COURT OF SPECIAL APPEALS OF MARYLAND
Jul 3, 2019
No. 440 (Md. Ct. Spec. App. Jul. 3, 2019)

Opinion

No. 440

07-03-2019

BALTIMORE COUNTY GOVERNMENT v. RONALD ENSOR


Circuit Court for Baltimore County
Case No. 03-C-17-010806

UNREPORTED

Graeff, Shaw Geter, Ripken, Laura S., (Specially Assigned) JJ. Opinion by Ripken, J.

*This is an unreported opinion, and it may not be cited in any paper, brief, motion, or other document filed in this Court or any other Maryland Court as either precedent within the rule of stare decisis or as persuasive authority. Md. Rule 1-104.

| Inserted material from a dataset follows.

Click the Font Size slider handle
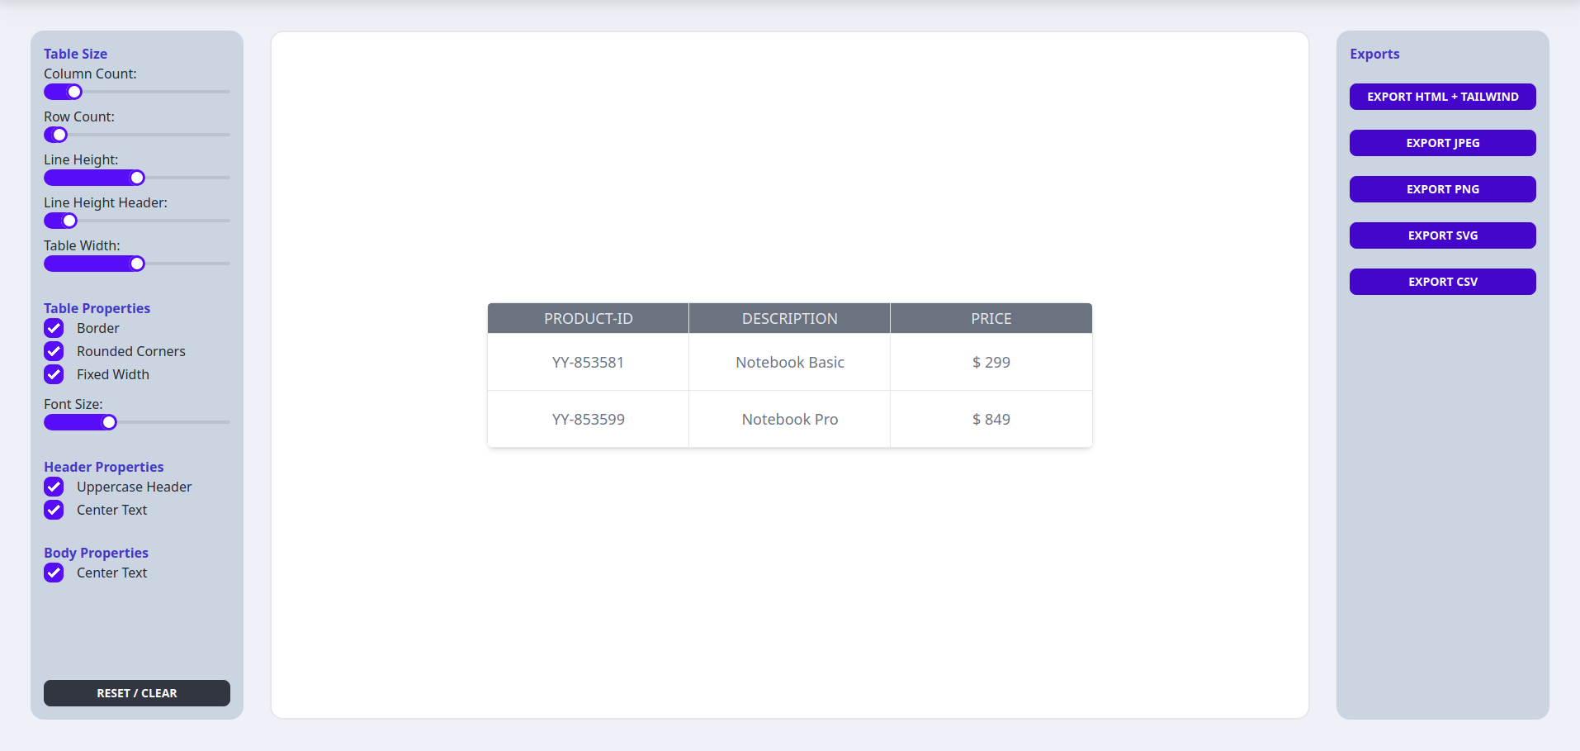The height and width of the screenshot is (751, 1580). pos(109,422)
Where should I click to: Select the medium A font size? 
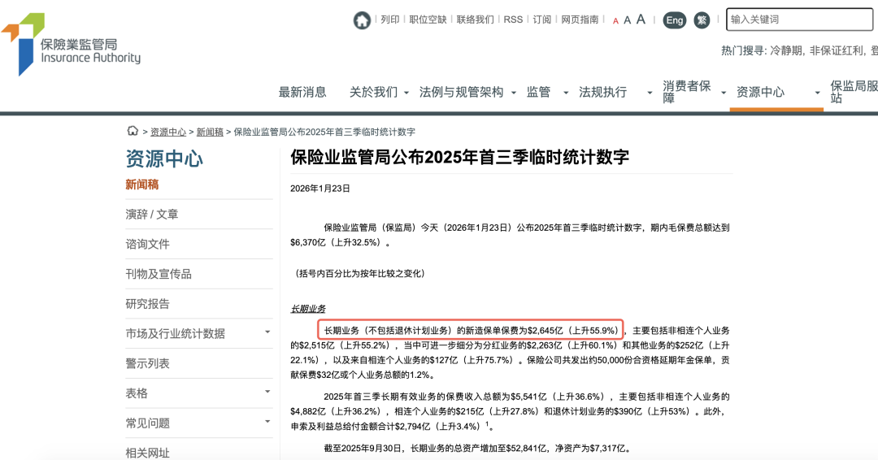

The Employees' Retirement System of Baltimore County (the "ERS"), appellant, challenges the April 3, 2018 order of the Circuit Court for Baltimore County denying (1) ERS's Motion to Stay Enforcement of an administrative agency's ruling that Roland Ensor, appellee, could remove his former girlfriend, Darlene Ruth Wentz, as his beneficiary for his retirement benefit, and (2) ERS's Motion to Join Ms. Wentz as a Necessary Party. The ERS contends that the administrative agency improperly interpreted the code, and the agency and the circuit court denied Ms. Wentz procedural due process by failing to include her as a necessary party before taking away her property interest in the survivor benefit.

We will not address these contentions on the merits because, as explained below, the appeal is not from a final judgment, and the April 3, 2018 order is not otherwise appealable. Accordingly, the appeal is dismissed.

FACTUAL AND PROCEDURAL BACKGROUND

Roland Ensor was an employee of Baltimore County. Upon retirement, Mr. Ensor elected a discontinued service retirement benefit designating his then wife as the beneficiary. In 2011, Mr. Ensor and his wife divorced. Mr. Ensor subsequently designated his then girlfriend, Ms. Wentz, as the beneficiary. By 2017, Mr. Ensor and Ms. Wentz had separated and were no longer in a relationship. Mr. Ensor attempted to remove Ms. Wentz as his beneficiary. The ERS informed Mr. Ensor that the only way Ms. Wentz could be removed as his beneficiary was in the event of her death, the only other option being divorce, which was not applicable. Mr. Ensor then appealed this decision to the Office of Administrative Hearings ("OAH"). The OAH denied Mr. Ensor's appeal.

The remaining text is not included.